Returns a blessed reference to an instance of a Devel::DebugInit subclass. Each Devel::DebugInit subclass takes a list of option value pairs as optional arguments to new. Currently there are three recognized options 'filenames', 'macros_args', and 'macros_no_args'. The 'filenames' option controls which file is used for creating the output. The 'macros_args' option controls the level of output support for macros with arguments. The 'macro_no_args' option controls the level of output support for simple macros. For example, to make a .gdbinit file useful for debugging perl or perl XSUBs try the following:

   $gdb = new Devel::DebugInit::GDB 
       'filenames' => ["$Config{'archlib'}/CORE/perl.h"], 
       'macros_args'    => $Devel::DebugInit::MACROS_ALL,
       'macros_no_args' => $Devel::DebugInit::MACROS_ALL;

   $gdb->write();

When written, this will create a file that is about 110k in size and have about 1750 user-defined functions. So it may be useful to limit it in scope somewhat. It is not clear that simple macros are useful from within a debugger, so the default value for 'macros_no_args' is MACROS_NONE, and to avoid printing all system level macros, the default for 'macros_args' is MACROS_LOCAL. NOTE that by using MACROS_LOCAL, you will inhibit printing of all macros not #define'd in the file listed, both from local header files and system headers alike. To get around this multiple files can be included in the array ref for the 'filenames' option. Each files macros are added to a common lookup table, but only the macros #defined in each file are printed. So could do the following:

   $gdb = new Devel::DebugInit::GDB 
       'filenames' => ["$Config{'archlib'}/CORE/perl.h",
                       "$Config{'archlib'}/CORE/sv.h", 
                       "$Config{'archlib'}/CORE/XSUB.h"], 
       'macros_args'    => $Devel::DebugInit::MACROS_LOCAL,
       'macros_no_args' => $Devel::DebugInit::MACROS_NONE;

   $gdb->write();

This reduces the output file to only 21k and 250 or so macros.

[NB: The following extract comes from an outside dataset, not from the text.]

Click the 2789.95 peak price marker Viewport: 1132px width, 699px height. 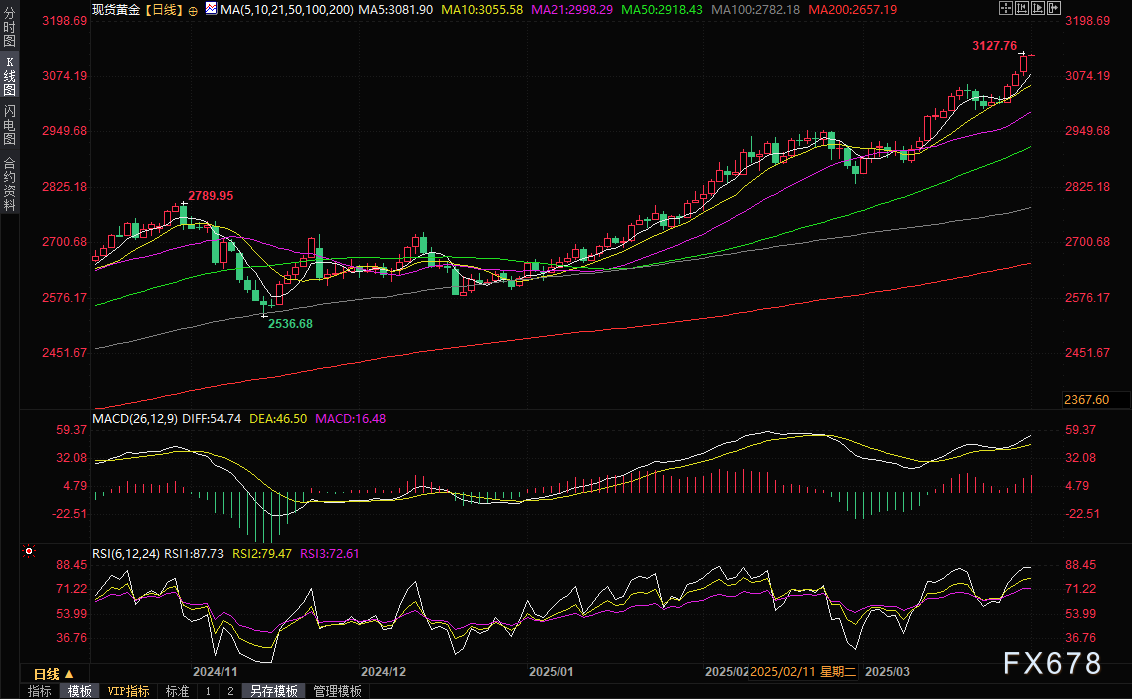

write() =head2 write($filename)

This function is overloaded by each of the debugger specific subclasses to produce output recognized by that debugger. If $filename is not given, it defaults to something reasonable for that debugger. All macros in the output table for each macro type (macros with arguments and simple macros) will be printed if it passes scrutiny by the scan() method. See the INTERNALS section for more details on controlling what macros are stored in the print tables.

scan()

The only other method of interest to users of this module is the scan() method which is also overloaded by each backend subclass. This method is called by write() to ascertain whether or not a given macro should be written out to the output file. By default, scan() stops undefined macros, blank macros (e.g. macros such as <#define VMS> which are usually just conditional compiler flags and of no use in a debugger), and macros with names that conflict with built-in debugger commands. Users desiring a very fine grained control over the output can override the builtin scan() with their own on a per need basis. For example:

    package myGDB;
    use Devel::DebugInit::GDB;
    @myGDB::ISA = (Devel::DebugInit::GDB);
    
    sub scan {
      my ($gdb,$key,$macro) = @_;
    
      #first give the superclass scan a chance 
      return 0 unless $gdb->SUPER::scan(@_);
    
      # dont' print out any macros with a leading '_'
      return 0 if $macro =~ /^_/;
    
      # print the rest
      return 1;
    }

AUTHOR ^

Jason E. Stewart, jasons@cs.unm.edu

SEE ALSO ^

perl(1), Devel::DebugInit::GDB(3), C::Scan(3), and Data::Flow(3).